Hi all - thanks in advance for any input.
I am actually on the Lyme Disease Forum, since I had suffered from lyme. But I am coming on here because I really am unfamiliar with Epilepsy, and a very good friend of mine's daughter just had a seizure a few days ago. They are going nuts - and are scared to death.......at first I thought it was out of nowhere, but then I found out more. She was diagnosed with severe autism as a child (I did not know this) and the reason I did not know this is because you really couldn't tell, I met her when she was 6 years old. Her mom put her on a very strict diet and it seemed to do wonders. However, I also found out that as a toddler, she used to roll her eyes back and shake her hands (intentionally). Then over the past 2 yrs she has had several episodes of awakening during a tremor which would occur on her face for about five to ten seconds or so and couldn't speak during it.
This seizure occurred as a result of not sleeping. She was up all day, went to a friend's house for a sleepover, never slept, went home and didn't fall asleep until the afternoon. While she was sleeping on the hammock, she went into a full seizure and fell off. She is 12.

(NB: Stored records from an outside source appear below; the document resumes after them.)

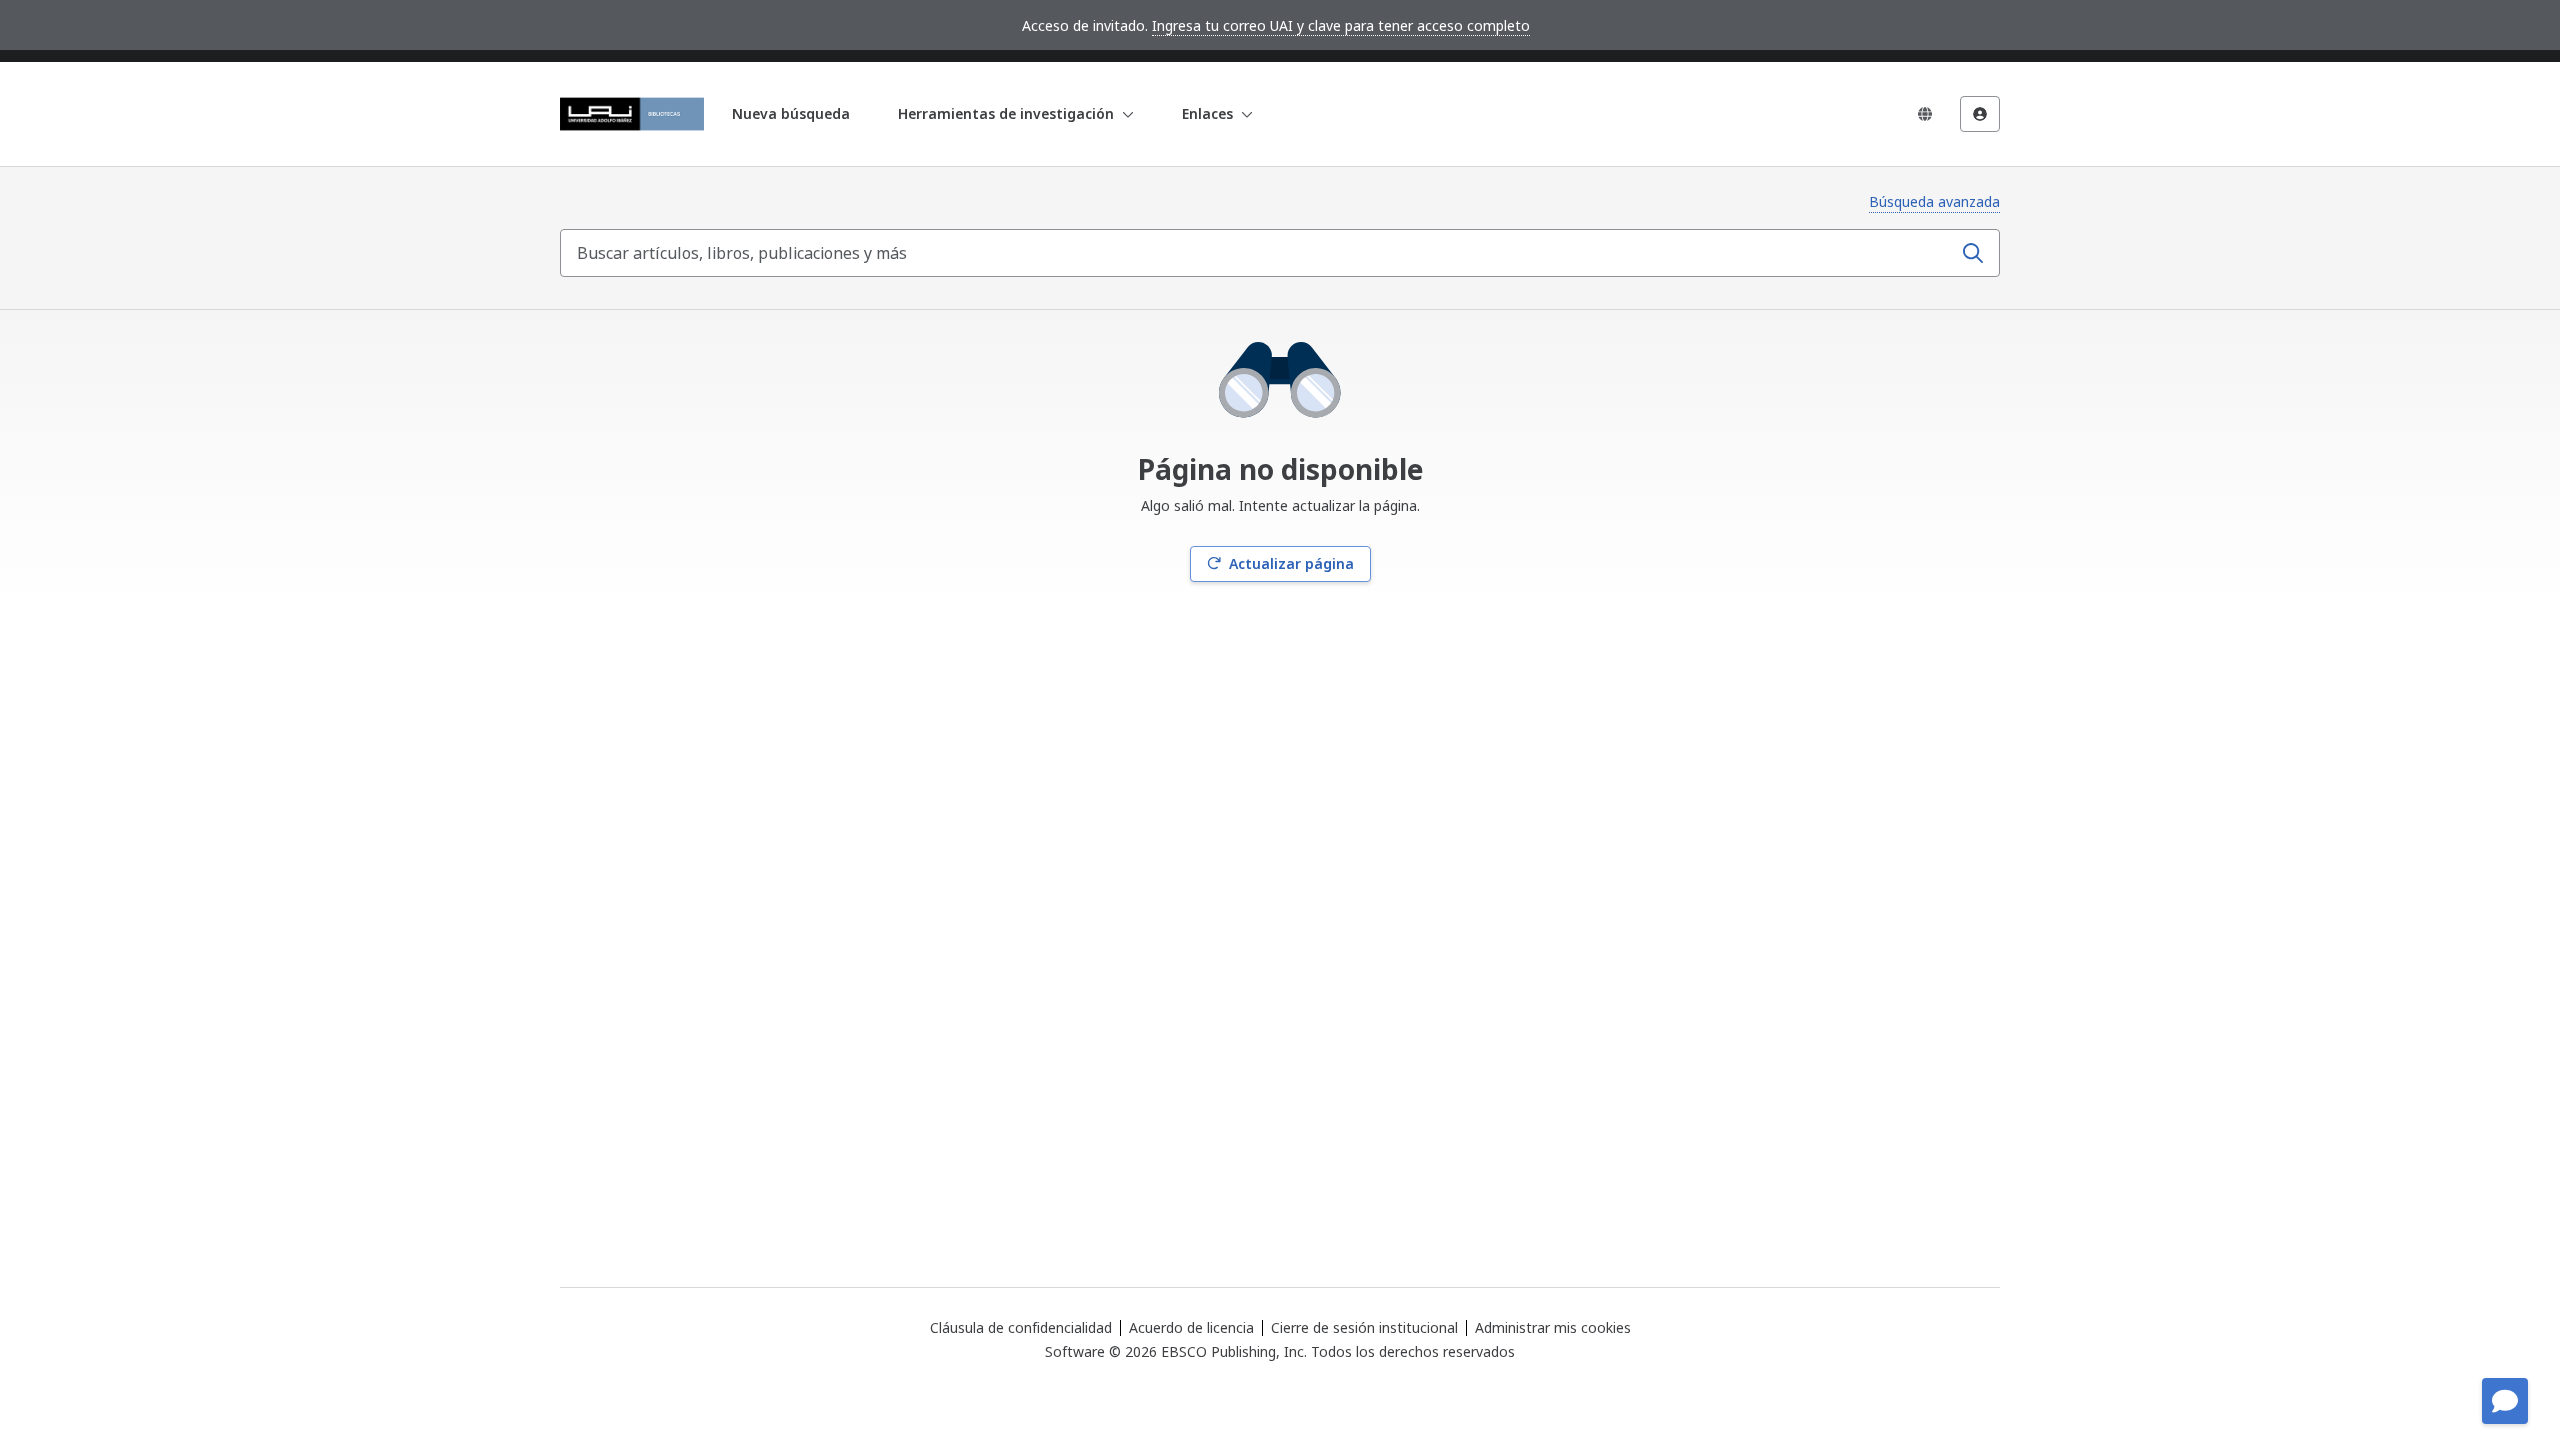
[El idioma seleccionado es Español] (1925, 114)
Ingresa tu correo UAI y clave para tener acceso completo (1341, 25)
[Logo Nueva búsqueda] (632, 114)
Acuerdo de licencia (1191, 1327)
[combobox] (1258, 253)
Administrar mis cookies (1553, 1328)
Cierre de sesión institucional (1364, 1327)
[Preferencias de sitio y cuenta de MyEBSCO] (1980, 114)
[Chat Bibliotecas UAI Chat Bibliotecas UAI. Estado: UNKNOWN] (2505, 1401)
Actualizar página (1291, 563)
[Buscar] (1973, 253)
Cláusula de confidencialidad (1021, 1327)
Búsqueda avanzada (1934, 201)
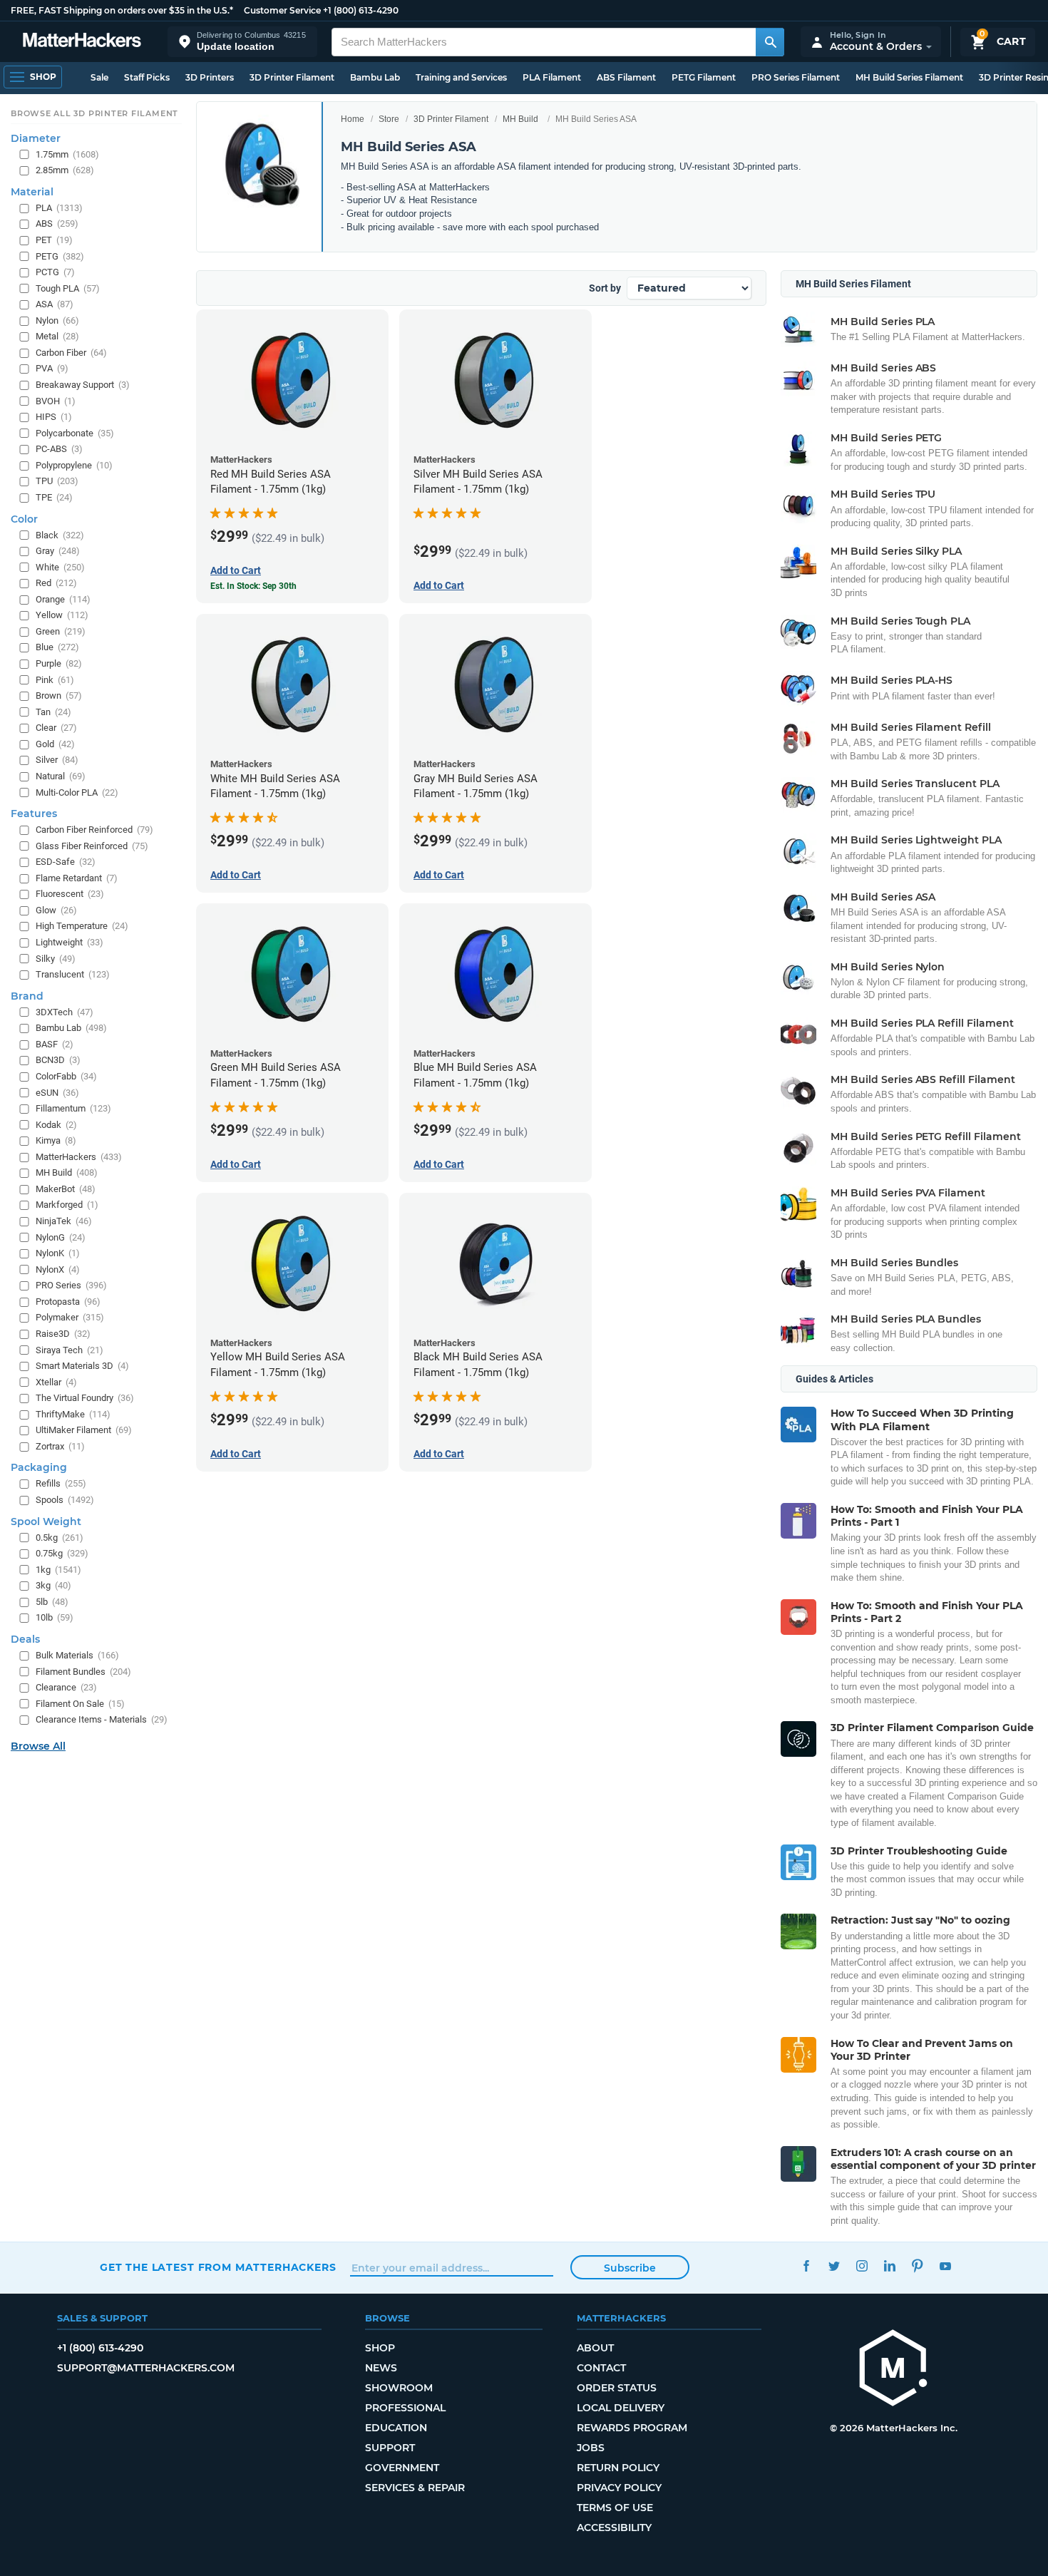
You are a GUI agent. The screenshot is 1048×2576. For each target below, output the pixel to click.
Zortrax (60, 1446)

They did an EEG and found spikes on the right side of her brain. They did a MRI - came out clear. But there is no plan for a CT scan. Isn't a CT scan important for diagnosis? Or is an MRI enough?
The neuro wants to put her on Trileptal - but they don't even know the cause yet! This is bugging me. My friend is afraid of these drugs because of their suicidal side effects.
I don't know if this is epilepsy or not, but I am just asking if anyone can answer the above questions for now. Thanks!!!!